[Opening TEXT SECTION section]

In 1996, a TV advert ran with the tagline, “you know more Crowded House songs than you think you do.”
It was clever, but also true. The inherent catchiness in Neil Finn’s songwriting paired with lyrics that sit on a knife’s edge between reality and dreams ensure that his songs, once in your brain, are hard to get out again.
Finn’s second solo record picked up where his first left off, with a slightly stronger emphasis on sonic experimentation, but never at the expense of that gift for writing songs you think you’ve known all your life, even after the first listen.
I’ve listened to One Nil, Neil Finn’s second solo record, more times than I can count, so I forget the feeling of discovering its songs initially. But the lead single “Wherever You Are” feels fresh to me every time I hear it.
Produced by Finn, Mitchell Froom, and the album’s main producer, Tchad Blake, it’s a warm, luscious listen with yearning chords and a deep streak of romanticism that mostly makes the lyrics stand out as a little more transparent than many of Finn’s other songs.
Squelchy beats and strumming introduce the track and Finn sings:
Wherever you are
It’s 3am and I’m awake
It’s immediately intriguing, lovers separated by distance. Then he sings:
Imagine the light
Upon your blue transparent face
Through coloured glass
That filters down to warmest red
Faded
Right there is the dream-like quality to his writing: a beautiful evocation of light and colour to paint a hazy image in his mind of someone he can’t be with.

[Closing TEXT SECTION section]

### REQUIRED ACTIONS
[1] Copy the Neil Finn review from "Finn’s second solo record picked" up to and including "time I hear it.".
[2] According to the Neil Finn review, who was the main producer of One Nil?
The lines that come next are separate material, unconnected to the piece on Neil Finn's song.

[Opening EXERCISE DATA section]

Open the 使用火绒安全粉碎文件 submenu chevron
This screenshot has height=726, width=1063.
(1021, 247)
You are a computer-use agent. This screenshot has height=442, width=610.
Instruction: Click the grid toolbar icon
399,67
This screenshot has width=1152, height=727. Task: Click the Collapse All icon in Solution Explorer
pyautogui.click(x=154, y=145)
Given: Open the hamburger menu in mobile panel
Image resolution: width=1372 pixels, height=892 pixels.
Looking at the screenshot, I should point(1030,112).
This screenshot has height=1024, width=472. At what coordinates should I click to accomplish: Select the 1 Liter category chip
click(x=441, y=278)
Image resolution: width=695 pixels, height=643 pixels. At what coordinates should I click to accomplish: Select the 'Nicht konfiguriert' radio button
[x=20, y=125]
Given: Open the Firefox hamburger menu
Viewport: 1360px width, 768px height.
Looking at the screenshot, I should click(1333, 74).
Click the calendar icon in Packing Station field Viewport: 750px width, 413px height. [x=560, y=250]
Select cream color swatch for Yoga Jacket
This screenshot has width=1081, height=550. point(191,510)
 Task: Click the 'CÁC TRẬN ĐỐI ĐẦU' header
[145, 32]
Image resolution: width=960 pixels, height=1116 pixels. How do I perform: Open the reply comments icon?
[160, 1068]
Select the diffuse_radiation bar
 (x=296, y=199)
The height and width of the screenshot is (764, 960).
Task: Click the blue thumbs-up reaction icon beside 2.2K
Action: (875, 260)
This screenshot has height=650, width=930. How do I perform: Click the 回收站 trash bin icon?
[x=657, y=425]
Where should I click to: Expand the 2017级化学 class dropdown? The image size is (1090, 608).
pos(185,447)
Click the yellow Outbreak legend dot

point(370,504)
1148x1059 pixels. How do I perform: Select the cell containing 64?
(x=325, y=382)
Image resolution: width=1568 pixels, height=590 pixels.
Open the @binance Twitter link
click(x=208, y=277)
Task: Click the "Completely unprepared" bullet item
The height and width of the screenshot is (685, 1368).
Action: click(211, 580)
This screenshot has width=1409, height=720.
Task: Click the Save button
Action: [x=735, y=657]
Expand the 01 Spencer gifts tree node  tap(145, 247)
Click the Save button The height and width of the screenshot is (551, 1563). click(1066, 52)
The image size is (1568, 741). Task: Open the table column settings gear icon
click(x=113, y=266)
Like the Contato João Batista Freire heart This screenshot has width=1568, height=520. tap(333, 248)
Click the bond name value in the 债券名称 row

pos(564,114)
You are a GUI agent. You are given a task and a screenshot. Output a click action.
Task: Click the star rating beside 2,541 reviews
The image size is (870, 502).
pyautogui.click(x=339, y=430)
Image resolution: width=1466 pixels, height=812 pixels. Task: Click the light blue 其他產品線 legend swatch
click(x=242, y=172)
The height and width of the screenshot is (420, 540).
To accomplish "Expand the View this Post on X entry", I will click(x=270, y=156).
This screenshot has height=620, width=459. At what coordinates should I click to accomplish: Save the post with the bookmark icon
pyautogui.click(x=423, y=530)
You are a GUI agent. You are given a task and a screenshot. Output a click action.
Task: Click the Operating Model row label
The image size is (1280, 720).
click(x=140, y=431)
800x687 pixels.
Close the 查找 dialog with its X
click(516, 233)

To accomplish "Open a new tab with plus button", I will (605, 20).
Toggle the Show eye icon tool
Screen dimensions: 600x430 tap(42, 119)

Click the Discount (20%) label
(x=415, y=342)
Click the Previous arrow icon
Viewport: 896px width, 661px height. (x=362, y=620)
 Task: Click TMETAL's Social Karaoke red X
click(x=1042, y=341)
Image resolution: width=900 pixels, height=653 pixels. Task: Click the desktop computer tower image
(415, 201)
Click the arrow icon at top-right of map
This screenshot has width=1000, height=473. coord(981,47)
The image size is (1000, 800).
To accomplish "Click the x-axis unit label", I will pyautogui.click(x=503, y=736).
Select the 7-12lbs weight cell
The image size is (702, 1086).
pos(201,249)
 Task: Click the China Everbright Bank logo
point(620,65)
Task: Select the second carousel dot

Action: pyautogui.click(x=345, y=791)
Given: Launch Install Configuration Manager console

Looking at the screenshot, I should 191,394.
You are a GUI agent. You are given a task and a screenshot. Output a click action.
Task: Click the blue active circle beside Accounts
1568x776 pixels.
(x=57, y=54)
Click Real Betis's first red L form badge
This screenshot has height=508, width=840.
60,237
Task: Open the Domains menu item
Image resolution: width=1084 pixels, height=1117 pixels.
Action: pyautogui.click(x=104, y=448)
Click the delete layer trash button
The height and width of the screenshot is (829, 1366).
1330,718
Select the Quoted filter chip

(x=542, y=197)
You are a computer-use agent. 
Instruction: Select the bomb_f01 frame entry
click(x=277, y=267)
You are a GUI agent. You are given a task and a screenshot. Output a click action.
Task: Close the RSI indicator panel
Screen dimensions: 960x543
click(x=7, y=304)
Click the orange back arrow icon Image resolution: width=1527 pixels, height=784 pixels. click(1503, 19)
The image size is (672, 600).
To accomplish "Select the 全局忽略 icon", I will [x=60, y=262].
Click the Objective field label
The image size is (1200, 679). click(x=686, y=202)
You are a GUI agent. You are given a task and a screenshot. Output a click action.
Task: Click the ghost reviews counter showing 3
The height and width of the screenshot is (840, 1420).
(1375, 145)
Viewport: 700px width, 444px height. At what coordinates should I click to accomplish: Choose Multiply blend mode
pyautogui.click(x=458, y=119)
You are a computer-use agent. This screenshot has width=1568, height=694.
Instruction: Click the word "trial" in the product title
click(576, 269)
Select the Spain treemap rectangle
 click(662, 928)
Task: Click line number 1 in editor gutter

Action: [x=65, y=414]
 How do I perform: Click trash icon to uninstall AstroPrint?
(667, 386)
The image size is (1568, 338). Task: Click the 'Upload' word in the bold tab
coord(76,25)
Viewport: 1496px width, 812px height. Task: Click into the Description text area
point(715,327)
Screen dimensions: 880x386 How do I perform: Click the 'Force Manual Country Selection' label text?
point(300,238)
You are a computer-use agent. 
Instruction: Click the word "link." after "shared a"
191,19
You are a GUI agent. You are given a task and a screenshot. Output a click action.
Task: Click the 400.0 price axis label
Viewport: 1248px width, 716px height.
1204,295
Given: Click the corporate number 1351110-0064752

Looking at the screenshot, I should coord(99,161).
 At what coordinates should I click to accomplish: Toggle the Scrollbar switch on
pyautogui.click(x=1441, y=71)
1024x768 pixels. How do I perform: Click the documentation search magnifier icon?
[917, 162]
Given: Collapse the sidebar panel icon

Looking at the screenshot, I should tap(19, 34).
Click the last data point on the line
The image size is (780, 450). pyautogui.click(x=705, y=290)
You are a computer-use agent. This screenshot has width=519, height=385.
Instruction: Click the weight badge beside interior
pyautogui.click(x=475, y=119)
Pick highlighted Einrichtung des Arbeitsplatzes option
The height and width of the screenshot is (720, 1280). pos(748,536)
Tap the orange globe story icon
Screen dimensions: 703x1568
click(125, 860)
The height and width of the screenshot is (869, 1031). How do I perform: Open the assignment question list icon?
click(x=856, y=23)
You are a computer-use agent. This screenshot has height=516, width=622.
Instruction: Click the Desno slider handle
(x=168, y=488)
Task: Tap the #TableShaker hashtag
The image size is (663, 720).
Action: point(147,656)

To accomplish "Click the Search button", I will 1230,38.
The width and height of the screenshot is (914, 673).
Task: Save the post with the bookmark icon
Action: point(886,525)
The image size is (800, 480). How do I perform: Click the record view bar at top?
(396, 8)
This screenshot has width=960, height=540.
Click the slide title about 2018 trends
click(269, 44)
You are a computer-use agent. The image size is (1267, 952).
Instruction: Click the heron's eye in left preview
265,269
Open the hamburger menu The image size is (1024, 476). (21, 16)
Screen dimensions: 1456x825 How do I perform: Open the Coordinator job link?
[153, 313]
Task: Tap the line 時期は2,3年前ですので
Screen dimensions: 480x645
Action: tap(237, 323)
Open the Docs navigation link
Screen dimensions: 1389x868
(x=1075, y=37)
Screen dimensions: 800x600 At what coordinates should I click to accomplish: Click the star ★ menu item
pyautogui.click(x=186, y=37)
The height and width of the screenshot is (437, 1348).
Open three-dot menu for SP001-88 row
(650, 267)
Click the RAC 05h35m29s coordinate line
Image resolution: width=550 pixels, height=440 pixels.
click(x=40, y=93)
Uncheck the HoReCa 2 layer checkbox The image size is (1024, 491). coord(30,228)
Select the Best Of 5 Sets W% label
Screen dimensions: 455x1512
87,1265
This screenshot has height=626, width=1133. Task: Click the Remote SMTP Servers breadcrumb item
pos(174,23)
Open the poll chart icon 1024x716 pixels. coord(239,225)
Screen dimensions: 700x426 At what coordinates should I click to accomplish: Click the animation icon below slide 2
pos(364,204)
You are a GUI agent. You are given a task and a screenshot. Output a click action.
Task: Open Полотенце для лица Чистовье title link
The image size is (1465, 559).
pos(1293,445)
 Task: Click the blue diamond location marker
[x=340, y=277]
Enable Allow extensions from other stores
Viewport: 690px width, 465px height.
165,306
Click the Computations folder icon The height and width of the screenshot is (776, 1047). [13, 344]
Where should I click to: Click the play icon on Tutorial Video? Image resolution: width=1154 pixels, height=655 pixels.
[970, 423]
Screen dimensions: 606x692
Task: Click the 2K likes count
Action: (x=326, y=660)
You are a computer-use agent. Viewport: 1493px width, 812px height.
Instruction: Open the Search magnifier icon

[Closing EXERCISE DATA section]

### ANSWERS BELOW
[1]
Finn’s second solo record picked up where his first left off, with a slightly stronger emphasis on sonic experimentation, but never at the expense of that gift for writing songs you think you’ve known all your life, even after the first listen.
I’ve listened to One Nil, Neil Finn’s second solo record, more times than I can count, so I forget the feeling of discovering its songs initially. But the lead single “Wherever You Are” feels fresh to me every time I hear it.

[2] Tchad Blake was the album's main producer.